_SECTION DU DOCUMENT:_
Où allons-nous?

En astronomie, comme dans toutes les sciences naturelles, l'observation (ou l'expérimentation) se conjugue avec la théorie dans l'élaboration de nos connaissances. L'une et l'autre contribuent à l'avancement des sciences. Certaines théories ont permis de faire des pas de géant ou de réduire à néant des théories acceptées depuis longtemps.

On peut citer les théories de la relativité d'Einstein qui ont révolutionné la façon d'aborder les problèmes de la physique. L'observation, en astronomie, a permis certains développements importants bien avant que la théorie ne puisse expliquer les phénomènes observés. On pense ici à Kepler, qui a découvert les principales caractéristiques du mouvement des planètes bien avant que Newton n'énonce les lois qui permettent de calculer leur trajectoire. Il arrive aussi que les observations viennent remettre en cause des théories acceptées par la plupart des membres de la communauté scientifique.

Données de cibles de clic:

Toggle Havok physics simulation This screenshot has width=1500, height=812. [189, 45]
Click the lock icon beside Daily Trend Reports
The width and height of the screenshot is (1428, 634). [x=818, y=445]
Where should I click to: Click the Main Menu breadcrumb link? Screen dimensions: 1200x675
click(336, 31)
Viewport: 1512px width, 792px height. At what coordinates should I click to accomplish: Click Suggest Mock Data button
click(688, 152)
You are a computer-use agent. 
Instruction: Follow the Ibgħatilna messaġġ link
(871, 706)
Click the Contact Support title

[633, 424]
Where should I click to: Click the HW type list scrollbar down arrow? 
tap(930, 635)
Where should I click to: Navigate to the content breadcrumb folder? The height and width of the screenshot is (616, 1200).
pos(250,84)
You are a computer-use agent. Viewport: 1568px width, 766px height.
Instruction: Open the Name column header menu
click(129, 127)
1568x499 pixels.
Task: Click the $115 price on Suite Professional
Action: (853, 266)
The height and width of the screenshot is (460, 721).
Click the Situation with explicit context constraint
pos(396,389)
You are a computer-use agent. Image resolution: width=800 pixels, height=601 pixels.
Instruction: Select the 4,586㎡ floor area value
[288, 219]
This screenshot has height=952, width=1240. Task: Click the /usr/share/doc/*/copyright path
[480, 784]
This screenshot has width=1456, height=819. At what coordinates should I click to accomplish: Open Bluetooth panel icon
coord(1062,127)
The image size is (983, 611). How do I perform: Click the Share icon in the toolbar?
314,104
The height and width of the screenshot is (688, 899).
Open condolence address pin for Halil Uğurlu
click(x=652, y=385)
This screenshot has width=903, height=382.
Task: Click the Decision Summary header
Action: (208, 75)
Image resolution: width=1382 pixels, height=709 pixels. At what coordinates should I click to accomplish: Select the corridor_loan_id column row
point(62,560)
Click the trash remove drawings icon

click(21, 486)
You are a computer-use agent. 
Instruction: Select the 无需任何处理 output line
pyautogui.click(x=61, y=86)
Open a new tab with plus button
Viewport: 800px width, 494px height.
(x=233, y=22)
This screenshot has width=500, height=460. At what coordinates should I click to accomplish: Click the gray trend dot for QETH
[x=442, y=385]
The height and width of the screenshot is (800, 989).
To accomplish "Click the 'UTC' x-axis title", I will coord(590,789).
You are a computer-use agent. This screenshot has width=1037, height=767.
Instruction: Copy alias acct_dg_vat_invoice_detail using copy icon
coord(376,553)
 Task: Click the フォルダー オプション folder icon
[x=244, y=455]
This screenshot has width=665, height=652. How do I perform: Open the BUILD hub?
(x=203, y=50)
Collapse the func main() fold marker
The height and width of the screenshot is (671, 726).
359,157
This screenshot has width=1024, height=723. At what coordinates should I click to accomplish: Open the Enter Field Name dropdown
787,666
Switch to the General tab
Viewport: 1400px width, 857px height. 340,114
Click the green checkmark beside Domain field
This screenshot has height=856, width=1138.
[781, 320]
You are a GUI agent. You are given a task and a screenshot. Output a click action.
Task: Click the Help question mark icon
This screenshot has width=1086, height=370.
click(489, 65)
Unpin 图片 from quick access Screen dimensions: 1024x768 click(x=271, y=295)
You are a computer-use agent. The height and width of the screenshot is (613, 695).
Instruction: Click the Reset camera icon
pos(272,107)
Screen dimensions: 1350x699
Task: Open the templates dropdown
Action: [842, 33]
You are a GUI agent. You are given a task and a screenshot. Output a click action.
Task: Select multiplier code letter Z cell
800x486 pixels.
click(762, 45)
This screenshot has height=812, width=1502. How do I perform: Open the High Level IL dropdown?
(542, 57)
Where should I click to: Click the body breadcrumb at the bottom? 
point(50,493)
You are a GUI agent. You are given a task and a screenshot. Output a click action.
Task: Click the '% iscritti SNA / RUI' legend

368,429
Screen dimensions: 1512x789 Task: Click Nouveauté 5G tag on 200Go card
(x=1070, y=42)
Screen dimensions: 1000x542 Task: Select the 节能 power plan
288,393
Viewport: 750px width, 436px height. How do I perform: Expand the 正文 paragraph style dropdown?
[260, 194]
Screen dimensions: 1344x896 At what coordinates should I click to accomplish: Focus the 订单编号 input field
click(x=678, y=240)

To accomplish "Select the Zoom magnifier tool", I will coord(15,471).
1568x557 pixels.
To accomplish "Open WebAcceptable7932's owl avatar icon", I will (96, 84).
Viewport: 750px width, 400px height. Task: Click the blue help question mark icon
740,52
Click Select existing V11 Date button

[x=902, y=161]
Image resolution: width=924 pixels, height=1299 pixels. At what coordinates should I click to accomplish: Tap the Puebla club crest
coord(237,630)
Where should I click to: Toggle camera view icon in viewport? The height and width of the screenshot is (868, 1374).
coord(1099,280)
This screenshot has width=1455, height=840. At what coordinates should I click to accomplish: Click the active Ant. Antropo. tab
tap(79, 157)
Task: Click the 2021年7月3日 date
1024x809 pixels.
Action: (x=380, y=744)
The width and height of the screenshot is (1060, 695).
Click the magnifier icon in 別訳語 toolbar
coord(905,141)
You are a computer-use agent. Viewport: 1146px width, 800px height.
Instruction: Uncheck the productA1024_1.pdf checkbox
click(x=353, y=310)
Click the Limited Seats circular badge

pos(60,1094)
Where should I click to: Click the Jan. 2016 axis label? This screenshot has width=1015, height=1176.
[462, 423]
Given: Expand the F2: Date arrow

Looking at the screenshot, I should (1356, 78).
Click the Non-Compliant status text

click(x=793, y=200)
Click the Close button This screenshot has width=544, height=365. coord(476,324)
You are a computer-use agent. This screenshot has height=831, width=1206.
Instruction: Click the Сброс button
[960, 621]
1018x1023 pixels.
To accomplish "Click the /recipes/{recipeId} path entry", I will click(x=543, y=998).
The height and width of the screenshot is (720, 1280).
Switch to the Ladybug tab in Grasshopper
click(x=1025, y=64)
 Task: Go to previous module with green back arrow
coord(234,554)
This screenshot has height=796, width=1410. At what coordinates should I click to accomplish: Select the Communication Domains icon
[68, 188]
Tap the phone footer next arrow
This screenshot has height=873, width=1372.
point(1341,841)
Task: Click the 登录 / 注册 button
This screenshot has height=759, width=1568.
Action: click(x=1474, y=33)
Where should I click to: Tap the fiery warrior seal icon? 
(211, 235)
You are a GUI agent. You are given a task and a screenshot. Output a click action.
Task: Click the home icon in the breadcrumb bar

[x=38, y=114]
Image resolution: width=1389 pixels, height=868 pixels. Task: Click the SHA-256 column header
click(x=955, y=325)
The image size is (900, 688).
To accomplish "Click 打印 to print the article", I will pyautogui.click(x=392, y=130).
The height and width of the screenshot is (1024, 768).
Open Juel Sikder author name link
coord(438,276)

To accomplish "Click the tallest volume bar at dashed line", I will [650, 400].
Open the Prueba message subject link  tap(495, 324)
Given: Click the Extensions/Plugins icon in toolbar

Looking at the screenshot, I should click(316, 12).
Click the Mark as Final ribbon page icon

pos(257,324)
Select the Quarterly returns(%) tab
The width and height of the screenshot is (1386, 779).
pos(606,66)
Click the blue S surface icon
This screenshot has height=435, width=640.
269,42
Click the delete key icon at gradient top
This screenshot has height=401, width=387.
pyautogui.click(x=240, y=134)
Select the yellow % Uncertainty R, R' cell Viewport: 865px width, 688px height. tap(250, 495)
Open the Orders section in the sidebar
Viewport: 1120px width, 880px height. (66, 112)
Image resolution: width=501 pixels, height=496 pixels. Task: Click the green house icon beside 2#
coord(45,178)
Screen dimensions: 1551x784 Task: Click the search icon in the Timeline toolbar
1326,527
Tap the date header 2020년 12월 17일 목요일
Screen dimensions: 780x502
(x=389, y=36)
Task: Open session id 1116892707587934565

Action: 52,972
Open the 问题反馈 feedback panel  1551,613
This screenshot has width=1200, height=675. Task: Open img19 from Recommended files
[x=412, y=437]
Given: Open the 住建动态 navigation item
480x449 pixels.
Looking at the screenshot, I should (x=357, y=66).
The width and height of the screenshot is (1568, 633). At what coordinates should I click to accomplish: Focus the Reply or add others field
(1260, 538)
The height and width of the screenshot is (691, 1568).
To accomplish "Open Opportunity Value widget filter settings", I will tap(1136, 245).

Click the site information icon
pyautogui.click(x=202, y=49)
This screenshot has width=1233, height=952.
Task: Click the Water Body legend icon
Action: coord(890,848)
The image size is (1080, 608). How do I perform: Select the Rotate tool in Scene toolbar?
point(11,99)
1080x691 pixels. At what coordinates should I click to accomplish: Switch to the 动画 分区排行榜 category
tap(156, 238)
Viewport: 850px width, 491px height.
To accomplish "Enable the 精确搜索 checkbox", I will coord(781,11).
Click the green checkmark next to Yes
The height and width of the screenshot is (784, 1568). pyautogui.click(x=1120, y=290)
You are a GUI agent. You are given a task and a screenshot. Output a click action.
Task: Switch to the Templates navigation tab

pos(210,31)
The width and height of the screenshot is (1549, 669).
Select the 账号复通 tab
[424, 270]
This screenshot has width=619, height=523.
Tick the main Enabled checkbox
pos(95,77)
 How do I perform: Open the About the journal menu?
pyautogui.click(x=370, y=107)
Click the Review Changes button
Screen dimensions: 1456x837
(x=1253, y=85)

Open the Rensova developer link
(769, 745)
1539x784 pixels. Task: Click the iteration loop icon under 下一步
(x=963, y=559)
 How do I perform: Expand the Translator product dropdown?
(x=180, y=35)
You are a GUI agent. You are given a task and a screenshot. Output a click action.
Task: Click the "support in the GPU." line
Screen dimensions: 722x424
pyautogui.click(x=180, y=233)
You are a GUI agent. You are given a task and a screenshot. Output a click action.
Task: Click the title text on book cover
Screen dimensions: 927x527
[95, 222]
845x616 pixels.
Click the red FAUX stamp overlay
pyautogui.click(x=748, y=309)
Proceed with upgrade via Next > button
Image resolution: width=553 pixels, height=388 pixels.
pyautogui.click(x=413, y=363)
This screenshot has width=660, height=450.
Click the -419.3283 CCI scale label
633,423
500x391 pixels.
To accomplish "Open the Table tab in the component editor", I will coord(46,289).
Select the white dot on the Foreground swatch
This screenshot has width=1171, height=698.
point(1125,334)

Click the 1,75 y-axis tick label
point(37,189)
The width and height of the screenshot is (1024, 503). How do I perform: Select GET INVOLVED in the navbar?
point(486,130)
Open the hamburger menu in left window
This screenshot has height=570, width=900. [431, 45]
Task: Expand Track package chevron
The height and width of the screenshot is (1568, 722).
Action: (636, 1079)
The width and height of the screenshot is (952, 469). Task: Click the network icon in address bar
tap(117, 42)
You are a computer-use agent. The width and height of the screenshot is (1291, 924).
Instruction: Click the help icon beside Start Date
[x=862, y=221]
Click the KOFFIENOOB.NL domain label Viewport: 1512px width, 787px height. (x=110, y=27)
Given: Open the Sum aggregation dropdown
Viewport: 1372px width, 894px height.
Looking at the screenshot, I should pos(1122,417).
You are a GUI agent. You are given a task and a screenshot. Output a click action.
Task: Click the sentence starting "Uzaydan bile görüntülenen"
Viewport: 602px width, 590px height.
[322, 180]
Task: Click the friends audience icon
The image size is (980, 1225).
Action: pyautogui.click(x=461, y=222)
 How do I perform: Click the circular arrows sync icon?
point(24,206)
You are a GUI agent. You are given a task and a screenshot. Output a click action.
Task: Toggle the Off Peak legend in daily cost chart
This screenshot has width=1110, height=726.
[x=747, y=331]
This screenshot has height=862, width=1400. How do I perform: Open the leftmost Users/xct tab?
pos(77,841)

_EXERCICE:_
Les affirmations suivantes concordent-elles avec l'extrait sur l'astronomie ? Répondez à chacune par oui ou par non et citez mot pour mot les mots de l'extrait qui tranchent.
1. Kepler a découvert les principales caractéristiques du mouvement des planètes avant que Newton n'énonce ses lois.
2. Seule l'observation contribue à l'avancement des sciences.
3. Les théories de la relativité sont attribuées à Newton.
Ces entrées n'ont aucun rapport avec l'extrait sur l'astronomie.

_CORRIGÉ:_
1. Oui : « bien avant que Newton n'énonce les lois qui permettent de calculer leur trajectoire ».
2. Non : « L'une et l'autre contribuent à l'avancement des sciences. »
3. Non : « les théories de la relativité d'Einstein ».